Словно заяц-беляк, далеко в поле виднеется ромашка. Я подхожу к ней. Белоснежные лепестки. На корзине соцветий нет, как это бывает летом, ни блошек-лакомок, ни жучков, ни бабочек. Опрятный по-осеннему цвет.
Никто не подойдет, не сорвет, не погадает.
Людям в предзимье не до красоты и не до мечтаний.
Октябрь сдул листья, все торопятся утеплиться на зиму. Вон едет из лесу, сидя на дровах, молодой парень.
Воз дров ему пахнет сейчас лучше всяких цветов!

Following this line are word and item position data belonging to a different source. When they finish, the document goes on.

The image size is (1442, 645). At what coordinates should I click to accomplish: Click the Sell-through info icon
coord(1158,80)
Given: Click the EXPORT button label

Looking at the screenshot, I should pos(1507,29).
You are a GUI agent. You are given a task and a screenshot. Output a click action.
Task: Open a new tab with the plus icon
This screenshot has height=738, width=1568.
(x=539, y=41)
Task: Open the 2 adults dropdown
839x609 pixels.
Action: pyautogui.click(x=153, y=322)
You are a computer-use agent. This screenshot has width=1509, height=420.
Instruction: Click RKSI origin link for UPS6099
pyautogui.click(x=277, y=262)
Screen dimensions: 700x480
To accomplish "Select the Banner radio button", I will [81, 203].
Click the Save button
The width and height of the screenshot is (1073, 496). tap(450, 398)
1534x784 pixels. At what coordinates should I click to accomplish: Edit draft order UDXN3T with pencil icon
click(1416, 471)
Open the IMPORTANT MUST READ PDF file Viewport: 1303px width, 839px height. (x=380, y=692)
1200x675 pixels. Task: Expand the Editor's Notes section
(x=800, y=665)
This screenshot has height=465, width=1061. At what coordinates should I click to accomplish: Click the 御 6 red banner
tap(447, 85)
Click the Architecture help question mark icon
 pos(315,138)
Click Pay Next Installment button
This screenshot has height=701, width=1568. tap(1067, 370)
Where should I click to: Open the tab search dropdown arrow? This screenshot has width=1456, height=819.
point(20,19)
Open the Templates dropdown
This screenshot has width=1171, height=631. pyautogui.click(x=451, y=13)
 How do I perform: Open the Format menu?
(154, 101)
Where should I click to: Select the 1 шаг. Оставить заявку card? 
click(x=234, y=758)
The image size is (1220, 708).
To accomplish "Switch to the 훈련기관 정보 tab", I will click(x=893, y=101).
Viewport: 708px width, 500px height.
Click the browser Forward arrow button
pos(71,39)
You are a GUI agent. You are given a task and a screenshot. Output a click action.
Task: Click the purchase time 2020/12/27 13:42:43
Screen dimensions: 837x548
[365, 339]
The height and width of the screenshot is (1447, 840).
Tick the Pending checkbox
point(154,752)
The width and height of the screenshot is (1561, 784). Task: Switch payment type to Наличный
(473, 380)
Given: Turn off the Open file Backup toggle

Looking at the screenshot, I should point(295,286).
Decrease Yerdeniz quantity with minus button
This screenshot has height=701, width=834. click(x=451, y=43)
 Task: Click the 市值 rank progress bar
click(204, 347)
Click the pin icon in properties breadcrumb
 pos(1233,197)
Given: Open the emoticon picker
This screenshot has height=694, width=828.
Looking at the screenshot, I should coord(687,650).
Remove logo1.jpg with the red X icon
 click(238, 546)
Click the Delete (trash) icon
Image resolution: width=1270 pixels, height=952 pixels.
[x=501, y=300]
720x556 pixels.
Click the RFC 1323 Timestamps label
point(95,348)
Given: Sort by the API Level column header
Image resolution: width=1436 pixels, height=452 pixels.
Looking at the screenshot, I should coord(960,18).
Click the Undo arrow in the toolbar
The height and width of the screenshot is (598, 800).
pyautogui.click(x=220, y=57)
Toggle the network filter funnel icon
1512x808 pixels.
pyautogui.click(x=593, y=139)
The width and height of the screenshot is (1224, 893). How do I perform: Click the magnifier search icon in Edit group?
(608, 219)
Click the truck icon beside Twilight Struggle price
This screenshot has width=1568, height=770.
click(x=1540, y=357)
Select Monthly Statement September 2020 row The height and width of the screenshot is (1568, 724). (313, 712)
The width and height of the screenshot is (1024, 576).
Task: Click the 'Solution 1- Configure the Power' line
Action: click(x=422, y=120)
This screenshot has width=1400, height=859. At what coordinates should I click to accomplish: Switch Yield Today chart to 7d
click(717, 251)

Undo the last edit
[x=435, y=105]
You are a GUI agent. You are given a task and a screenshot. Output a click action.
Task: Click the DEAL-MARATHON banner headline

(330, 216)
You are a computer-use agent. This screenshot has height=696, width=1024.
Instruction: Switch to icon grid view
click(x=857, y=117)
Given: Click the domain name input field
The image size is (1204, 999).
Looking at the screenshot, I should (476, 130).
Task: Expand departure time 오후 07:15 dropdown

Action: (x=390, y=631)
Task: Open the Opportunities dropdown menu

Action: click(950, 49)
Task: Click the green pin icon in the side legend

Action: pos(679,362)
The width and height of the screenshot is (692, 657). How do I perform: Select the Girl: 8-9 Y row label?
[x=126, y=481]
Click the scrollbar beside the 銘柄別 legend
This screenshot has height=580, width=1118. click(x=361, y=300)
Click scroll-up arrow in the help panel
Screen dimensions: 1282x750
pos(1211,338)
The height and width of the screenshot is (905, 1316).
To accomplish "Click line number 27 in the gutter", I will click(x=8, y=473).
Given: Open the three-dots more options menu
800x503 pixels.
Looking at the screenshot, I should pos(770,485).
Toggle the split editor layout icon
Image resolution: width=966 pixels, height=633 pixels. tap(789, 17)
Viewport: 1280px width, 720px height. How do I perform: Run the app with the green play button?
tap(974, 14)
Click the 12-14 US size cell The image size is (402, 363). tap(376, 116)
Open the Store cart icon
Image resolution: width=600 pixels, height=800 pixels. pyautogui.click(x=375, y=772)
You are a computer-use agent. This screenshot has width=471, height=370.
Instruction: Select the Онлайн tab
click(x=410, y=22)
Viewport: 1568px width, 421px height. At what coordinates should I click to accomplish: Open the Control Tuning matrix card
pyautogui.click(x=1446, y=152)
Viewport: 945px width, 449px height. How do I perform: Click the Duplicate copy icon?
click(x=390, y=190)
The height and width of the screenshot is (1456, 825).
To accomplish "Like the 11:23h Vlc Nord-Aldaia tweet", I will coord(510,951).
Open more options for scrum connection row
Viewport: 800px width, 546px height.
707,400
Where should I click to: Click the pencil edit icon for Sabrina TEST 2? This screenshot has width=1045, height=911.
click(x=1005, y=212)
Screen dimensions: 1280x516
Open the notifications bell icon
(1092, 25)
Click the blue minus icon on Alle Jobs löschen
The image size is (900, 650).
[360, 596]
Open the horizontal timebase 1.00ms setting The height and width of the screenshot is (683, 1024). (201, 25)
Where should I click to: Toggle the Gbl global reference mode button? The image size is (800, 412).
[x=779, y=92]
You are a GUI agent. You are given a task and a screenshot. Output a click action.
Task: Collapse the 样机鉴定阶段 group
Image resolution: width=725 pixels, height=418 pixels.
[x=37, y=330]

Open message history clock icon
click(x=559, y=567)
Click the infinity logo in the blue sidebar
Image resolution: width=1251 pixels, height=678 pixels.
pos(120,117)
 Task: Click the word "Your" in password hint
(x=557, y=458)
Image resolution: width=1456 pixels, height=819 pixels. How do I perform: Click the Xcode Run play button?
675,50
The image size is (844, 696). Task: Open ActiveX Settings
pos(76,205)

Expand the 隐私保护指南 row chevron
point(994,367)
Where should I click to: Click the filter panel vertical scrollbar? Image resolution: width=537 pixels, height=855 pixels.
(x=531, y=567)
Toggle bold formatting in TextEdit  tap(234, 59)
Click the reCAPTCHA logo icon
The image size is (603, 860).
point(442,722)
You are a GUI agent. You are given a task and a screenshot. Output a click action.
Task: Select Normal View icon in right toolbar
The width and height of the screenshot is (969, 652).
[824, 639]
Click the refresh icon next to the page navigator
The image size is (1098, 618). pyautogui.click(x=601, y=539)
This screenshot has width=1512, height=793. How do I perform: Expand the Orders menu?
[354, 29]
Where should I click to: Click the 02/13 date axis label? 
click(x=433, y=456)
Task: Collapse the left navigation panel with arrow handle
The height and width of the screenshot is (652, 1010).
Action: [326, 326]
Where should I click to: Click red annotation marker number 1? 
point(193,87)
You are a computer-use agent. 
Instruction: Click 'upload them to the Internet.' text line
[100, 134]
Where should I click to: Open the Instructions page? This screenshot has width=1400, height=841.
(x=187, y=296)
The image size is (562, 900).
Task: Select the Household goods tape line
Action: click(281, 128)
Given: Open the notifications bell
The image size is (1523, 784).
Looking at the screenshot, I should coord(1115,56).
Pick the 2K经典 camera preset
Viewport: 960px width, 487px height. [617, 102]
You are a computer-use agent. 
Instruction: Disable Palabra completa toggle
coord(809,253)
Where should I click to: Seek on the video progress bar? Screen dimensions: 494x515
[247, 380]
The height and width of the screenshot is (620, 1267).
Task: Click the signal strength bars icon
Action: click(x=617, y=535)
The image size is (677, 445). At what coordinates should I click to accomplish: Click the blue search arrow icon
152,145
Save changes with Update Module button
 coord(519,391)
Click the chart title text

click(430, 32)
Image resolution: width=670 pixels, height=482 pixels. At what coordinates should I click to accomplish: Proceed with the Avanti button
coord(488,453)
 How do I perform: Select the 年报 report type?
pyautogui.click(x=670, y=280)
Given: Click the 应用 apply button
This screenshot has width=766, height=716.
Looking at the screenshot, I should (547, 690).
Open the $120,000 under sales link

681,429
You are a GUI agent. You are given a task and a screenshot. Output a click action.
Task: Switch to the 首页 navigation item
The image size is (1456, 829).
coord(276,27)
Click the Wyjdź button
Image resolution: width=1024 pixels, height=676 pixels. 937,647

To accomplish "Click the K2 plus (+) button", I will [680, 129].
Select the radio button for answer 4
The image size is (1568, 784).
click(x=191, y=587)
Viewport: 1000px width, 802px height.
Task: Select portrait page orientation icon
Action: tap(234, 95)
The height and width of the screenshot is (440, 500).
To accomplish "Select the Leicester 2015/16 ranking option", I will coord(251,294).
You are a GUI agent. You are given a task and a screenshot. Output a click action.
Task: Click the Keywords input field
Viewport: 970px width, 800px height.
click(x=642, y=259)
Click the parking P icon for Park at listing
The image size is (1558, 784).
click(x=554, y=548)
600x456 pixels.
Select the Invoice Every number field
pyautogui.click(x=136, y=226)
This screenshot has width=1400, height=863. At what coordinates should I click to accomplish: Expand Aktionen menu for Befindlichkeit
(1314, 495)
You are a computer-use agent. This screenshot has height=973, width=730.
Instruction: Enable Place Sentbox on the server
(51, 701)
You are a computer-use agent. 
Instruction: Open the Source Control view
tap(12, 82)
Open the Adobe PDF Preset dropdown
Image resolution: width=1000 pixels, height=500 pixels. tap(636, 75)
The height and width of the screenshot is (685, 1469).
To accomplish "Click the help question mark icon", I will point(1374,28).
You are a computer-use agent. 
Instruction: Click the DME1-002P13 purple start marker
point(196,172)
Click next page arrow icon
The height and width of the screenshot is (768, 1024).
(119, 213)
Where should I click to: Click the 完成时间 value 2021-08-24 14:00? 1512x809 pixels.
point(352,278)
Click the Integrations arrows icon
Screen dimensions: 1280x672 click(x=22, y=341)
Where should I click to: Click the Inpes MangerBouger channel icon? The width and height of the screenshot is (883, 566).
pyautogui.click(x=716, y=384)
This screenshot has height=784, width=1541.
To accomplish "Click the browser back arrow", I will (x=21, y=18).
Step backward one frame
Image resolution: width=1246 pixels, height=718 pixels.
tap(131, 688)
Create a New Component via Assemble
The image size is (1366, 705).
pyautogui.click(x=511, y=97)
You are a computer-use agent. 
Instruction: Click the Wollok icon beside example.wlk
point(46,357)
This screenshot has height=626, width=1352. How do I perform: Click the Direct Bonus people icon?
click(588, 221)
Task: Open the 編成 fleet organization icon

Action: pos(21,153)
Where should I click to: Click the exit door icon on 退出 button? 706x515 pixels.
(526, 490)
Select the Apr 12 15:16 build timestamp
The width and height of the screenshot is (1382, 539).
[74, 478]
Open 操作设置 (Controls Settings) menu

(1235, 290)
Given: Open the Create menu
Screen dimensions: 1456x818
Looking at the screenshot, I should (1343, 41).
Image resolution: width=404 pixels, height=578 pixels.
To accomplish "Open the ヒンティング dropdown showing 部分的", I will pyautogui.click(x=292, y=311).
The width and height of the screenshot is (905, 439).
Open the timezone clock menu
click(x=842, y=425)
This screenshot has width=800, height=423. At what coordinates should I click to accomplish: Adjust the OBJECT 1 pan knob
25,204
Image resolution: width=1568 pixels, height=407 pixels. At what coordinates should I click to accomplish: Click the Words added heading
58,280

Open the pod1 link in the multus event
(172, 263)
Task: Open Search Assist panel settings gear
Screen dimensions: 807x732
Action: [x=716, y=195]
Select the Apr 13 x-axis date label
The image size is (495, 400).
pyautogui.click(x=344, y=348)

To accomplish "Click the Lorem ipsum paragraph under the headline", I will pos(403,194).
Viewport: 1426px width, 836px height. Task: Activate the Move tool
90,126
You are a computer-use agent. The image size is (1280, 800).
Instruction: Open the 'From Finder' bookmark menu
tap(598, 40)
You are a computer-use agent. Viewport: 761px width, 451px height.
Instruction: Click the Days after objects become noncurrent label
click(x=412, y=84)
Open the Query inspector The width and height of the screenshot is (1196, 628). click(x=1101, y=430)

Приедет домой, порубит, сложит поленницу, затопит печку, и мечта пойдет уже не от ромашки, а от тепла и мерцающих жарких угольев.
У полевой дороги три березки, три сестры.
Пять лет хожу мимо и радуюсь, что никто не обломал их, не повредил. На таком людном месте только и жди беды, но какая-то невидимая рука отводит от сестричек невзгоды и горести.
Бывало, когда были поменьше, наметет на них снегу— одни маковки торчат. Но и снег-то не охальничал с ними, ни одной веточки не сгубил.
Этим летом около березок посеяли рожь. Был у них сговор между собой: стоило только малейшему ветерку дунуть — и рожь заволнуется, и березки зашумят.
Перейти бы березкам поле, ручеек, мост, и встали бы они у крыльца крайнего деревенского дома.